Beijing Proteome Research Center, National Center for Protein Sciences Beijing, State Key Laboratory of Proteomics, Research Unit of Proteomics and Research and Development of New Drug of Chinese Academy of Medical Sciences, Institute of Lifeomics, Beijing, China.
Front Microbiol. 2022 Oct 12;13:1015140. doi: 10.3389/fmicb.2022.1015140. eCollection 2022.
Accurate identification of novel peptides remains challenging because of the lack of evaluation criteria in large-scale proteogenomic studies. Mirror proteases of trypsin and lysargiNase can generate complementary / ion series, providing the opportunity to efficiently assess authentic novel peptides in experiments other than filter potential targets by different false discovery rates (FDRs) ranking.

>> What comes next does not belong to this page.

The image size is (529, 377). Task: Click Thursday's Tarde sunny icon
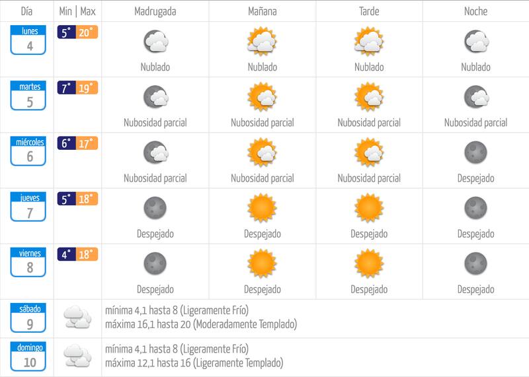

In this study, a pair of in-house developed acetylated mirror proteases, Ac-Trypsin and Ac-LysargiNase, were used in MC 155 for proteogenomic analysis. The mirror proteases accurately identified 368 novel peptides, exhibiting 75-80% and ion coverages against 65-68% or ion coverages of Ac-Trypsin (38.9% and 68.3% ) or Ac-LysargiNase (65.5% and 39.6% ) as annotated peptides from MC 155. The complementary and ion series largely increased the reliability of overlapped sequences derived from novel peptides. Among these novel peptides, 311 peptides were annotated in other public strains, and 57 novel peptides with more continuous and pairs were obtained for further analysis after spectral quality assessment. This enabled mirror proteases to successfully correct six annotated proteins' N-termini and detect 17 new coding open reading frames (ORFs). We believe that mirror proteases will be an effective strategy for novel peptide detection in both prokaryotic and eukaryotic proteogenomics.
由于大规模蛋白质基因组学研究中缺乏评估标准,准确鉴定新型肽段仍然具有挑战性。胰蛋白酶和赖氨酸精氨酸酶的镜像蛋白酶可以生成互补/离子系列,为在实验中通过不同错误发现率(FDR)排名筛选潜在靶点之外,有效评估真实的新型肽段提供了机会。在本研究中,一对内部开发的乙酰化镜像蛋白酶,即乙酰化胰蛋白酶(Ac-Trypsin)和乙酰化赖氨酸精氨酸酶(Ac-LysargiNase),被用于MC 155的蛋白质基因组分析。镜像蛋白酶准确鉴定出368个新型肽段,相对于来自MC 155的注释肽段,Ac-Trypsin(38.9%和68.3%)或Ac-LysargiNase(65.5%和39.6%)的75-80%和离子覆盖率,其显示出65-68%和离子覆盖率。互补的和离子系列大大提高了源自新型肽段的重叠序列的可靠性。在这些新型肽段中,311个肽段在其他公共菌株中被注释,经过光谱质量评估后,获得了57个具有更多连续和对的新型肽段用于进一步分析。这使得镜像蛋白酶能够成功校正六个注释蛋白的N端,并检测到17个新的编码开放阅读框(ORF)。我们相信,镜像蛋白酶将成为原核和真核蛋白质基因组学中新型肽段检测的有效策略。